§ **Task brief**: Swap "Придбати" for "Купити" throughout the entries below, and leave everything else as it is.

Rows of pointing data
================================
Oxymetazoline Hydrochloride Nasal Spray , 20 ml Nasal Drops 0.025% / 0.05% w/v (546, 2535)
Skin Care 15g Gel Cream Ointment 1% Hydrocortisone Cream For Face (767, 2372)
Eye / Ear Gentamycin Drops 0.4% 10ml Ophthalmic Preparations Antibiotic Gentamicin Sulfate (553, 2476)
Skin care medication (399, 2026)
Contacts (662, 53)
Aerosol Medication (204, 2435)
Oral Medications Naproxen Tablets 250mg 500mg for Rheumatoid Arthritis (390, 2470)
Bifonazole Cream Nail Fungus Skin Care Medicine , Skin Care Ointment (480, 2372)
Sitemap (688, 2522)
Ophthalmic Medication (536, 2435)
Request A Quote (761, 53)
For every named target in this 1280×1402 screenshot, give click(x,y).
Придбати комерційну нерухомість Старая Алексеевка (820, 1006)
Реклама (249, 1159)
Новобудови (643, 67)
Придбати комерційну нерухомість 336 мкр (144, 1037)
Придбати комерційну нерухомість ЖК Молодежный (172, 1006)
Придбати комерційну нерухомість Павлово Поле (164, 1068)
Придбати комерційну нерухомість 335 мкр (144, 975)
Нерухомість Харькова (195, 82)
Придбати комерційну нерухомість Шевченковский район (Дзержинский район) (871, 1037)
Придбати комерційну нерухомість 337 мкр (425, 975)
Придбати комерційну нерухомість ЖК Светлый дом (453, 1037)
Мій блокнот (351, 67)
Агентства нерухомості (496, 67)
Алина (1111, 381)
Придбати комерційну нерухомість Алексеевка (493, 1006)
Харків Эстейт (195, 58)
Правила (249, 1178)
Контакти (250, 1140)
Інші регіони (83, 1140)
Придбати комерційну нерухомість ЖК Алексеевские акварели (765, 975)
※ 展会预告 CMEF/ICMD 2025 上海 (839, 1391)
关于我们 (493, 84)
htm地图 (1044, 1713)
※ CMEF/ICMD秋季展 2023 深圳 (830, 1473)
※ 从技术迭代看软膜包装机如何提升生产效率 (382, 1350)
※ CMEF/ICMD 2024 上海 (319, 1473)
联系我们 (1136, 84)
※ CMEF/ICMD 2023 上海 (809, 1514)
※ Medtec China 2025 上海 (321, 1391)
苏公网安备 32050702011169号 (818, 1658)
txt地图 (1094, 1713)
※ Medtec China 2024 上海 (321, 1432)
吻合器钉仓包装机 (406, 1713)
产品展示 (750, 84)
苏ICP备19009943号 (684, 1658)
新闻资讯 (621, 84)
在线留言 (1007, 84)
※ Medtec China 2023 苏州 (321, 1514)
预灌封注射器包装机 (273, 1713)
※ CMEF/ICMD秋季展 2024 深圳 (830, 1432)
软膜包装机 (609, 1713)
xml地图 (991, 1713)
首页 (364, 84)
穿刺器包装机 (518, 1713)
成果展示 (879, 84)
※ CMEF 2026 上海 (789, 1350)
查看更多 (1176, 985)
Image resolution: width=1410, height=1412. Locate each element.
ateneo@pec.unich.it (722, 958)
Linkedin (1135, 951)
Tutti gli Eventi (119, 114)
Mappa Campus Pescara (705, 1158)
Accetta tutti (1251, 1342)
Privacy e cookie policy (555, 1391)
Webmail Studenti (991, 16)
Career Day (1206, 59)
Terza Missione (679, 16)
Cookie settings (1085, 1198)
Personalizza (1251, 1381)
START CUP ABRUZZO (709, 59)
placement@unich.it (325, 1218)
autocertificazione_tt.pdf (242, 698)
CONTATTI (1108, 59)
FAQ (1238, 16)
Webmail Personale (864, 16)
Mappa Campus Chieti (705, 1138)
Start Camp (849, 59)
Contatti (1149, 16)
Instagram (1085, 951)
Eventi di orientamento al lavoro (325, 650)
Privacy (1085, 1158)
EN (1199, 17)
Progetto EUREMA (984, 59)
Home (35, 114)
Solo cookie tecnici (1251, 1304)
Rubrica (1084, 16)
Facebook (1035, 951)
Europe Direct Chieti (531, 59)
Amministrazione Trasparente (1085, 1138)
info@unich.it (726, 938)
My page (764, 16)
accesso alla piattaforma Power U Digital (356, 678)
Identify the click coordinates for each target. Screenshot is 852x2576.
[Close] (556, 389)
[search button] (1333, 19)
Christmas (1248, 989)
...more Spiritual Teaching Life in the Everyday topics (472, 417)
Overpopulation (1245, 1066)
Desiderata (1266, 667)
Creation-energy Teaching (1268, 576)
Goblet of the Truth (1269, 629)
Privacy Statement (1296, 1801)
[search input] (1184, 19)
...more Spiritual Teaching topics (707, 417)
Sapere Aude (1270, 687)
================================
§ **Completed task**:
Oxymetazoline Hydrochloride Nasal Spray , 20 ml Nasal Drops 0.025% / 0.05% w/v (546, 2535)
Skin Care 15g Gel Cream Ointment 1% Hydrocortisone Cream For Face (767, 2372)
Eye / Ear Gentamycin Drops 0.4% 10ml Ophthalmic Preparations Antibiotic Gentamicin Sulfate (553, 2476)
Skin care medication (399, 2026)
Contacts (662, 53)
Aerosol Medication (204, 2435)
Oral Medications Naproxen Tablets 250mg 500mg for Rheumatoid Arthritis (390, 2470)
Bifonazole Cream Nail Fungus Skin Care Medicine , Skin Care Ointment (480, 2372)
Sitemap (688, 2522)
Ophthalmic Medication (536, 2435)
Request A Quote (761, 53)
For every named target in this 1280×1402 screenshot, give click(x,y).
Купити комерційну нерухомість Старая Алексеевка (820, 1006)
Реклама (249, 1159)
Новобудови (643, 67)
Купити комерційну нерухомість 336 мкр (144, 1037)
Купити комерційну нерухомість ЖК Молодежный (172, 1006)
Купити комерційну нерухомість Павлово Поле (164, 1068)
Купити комерційну нерухомість 335 мкр (144, 975)
Нерухомість Харькова (195, 82)
Купити комерційну нерухомість Шевченковский район (Дзержинский район) (871, 1037)
Купити комерційну нерухомість 337 мкр (425, 975)
Купити комерційну нерухомість ЖК Светлый дом (453, 1037)
Мій блокнот (351, 67)
Агентства нерухомості (496, 67)
Алина (1111, 381)
Купити комерційну нерухомість Алексеевка (493, 1006)
Харків Эстейт (195, 58)
Правила (249, 1178)
Контакти (250, 1140)
Інші регіони (83, 1140)
Купити комерційну нерухомість ЖК Алексеевские акварели (765, 975)
※ 展会预告 CMEF/ICMD 2025 上海 (839, 1391)
关于我们 (493, 84)
htm地图 (1044, 1713)
※ CMEF/ICMD秋季展 2023 深圳 (830, 1473)
※ 从技术迭代看软膜包装机如何提升生产效率 (382, 1350)
※ CMEF/ICMD 2024 上海 (319, 1473)
联系我们 (1136, 84)
※ CMEF/ICMD 2023 上海 (809, 1514)
※ Medtec China 2025 上海 (321, 1391)
苏公网安备 32050702011169号 (818, 1658)
txt地图 (1094, 1713)
※ Medtec China 2024 上海 (321, 1432)
吻合器钉仓包装机 (406, 1713)
产品展示 (750, 84)
苏ICP备19009943号 (684, 1658)
新闻资讯 (621, 84)
在线留言 (1007, 84)
※ Medtec China 2023 苏州 (321, 1514)
预灌封注射器包装机 (273, 1713)
※ CMEF/ICMD秋季展 2024 深圳 (830, 1432)
软膜包装机 (609, 1713)
xml地图 (991, 1713)
首页 (364, 84)
穿刺器包装机 (518, 1713)
成果展示 (879, 84)
※ CMEF 2026 上海 (789, 1350)
查看更多 (1176, 985)
Image resolution: width=1410, height=1412. Locate each element.
ateneo@pec.unich.it (722, 958)
Linkedin (1135, 951)
Tutti gli Eventi (119, 114)
Mappa Campus Pescara (705, 1158)
Accetta tutti (1251, 1342)
Privacy e cookie policy (555, 1391)
Webmail Studenti (991, 16)
Career Day (1206, 59)
Terza Missione (679, 16)
Cookie settings (1085, 1198)
Personalizza (1251, 1381)
START CUP ABRUZZO (709, 59)
placement@unich.it (325, 1218)
autocertificazione_tt.pdf (242, 698)
CONTATTI (1108, 59)
FAQ (1238, 16)
Webmail Personale (864, 16)
Mappa Campus Chieti (705, 1138)
Start Camp (849, 59)
Contatti (1149, 16)
Instagram (1085, 951)
Eventi di orientamento al lavoro (325, 650)
Privacy (1085, 1158)
EN (1199, 17)
Progetto EUREMA (984, 59)
Home (35, 114)
Solo cookie tecnici (1251, 1304)
Rubrica (1084, 16)
Facebook (1035, 951)
Europe Direct Chieti (531, 59)
Amministrazione Trasparente (1085, 1138)
info@unich.it (726, 938)
My page (764, 16)
accesso alla piattaforma Power U Digital (356, 678)
Identify the click coordinates for each target. Screenshot is 852x2576.
[Close] (556, 389)
[search button] (1333, 19)
Christmas (1248, 989)
...more Spiritual Teaching Life in the Everyday topics (472, 417)
Overpopulation (1245, 1066)
Desiderata (1266, 667)
Creation-energy Teaching (1268, 576)
Goblet of the Truth (1269, 629)
Privacy Statement (1296, 1801)
[search input] (1184, 19)
...more Spiritual Teaching topics (707, 417)
Sapere Aude (1270, 687)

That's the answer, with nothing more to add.